WRITTEN PROBLEM:
Present the rows below as a Markdown table with two columns, No. and Text, numbering each line and leaving out any blank lines.

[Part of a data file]

#####

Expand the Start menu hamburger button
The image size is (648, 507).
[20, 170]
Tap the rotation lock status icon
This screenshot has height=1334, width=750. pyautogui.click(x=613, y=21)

#####

COMPLETED TASK:
| No. | Text |
|---|---|
| 1 | Expand the Start menu hamburger button |
| 2 | The image size is (648, 507). |
| 3 | [20, 170] |
| 4 | Tap the rotation lock status icon |
| 5 | This screenshot has height=1334, width=750. pyautogui.click(x=613, y=21) |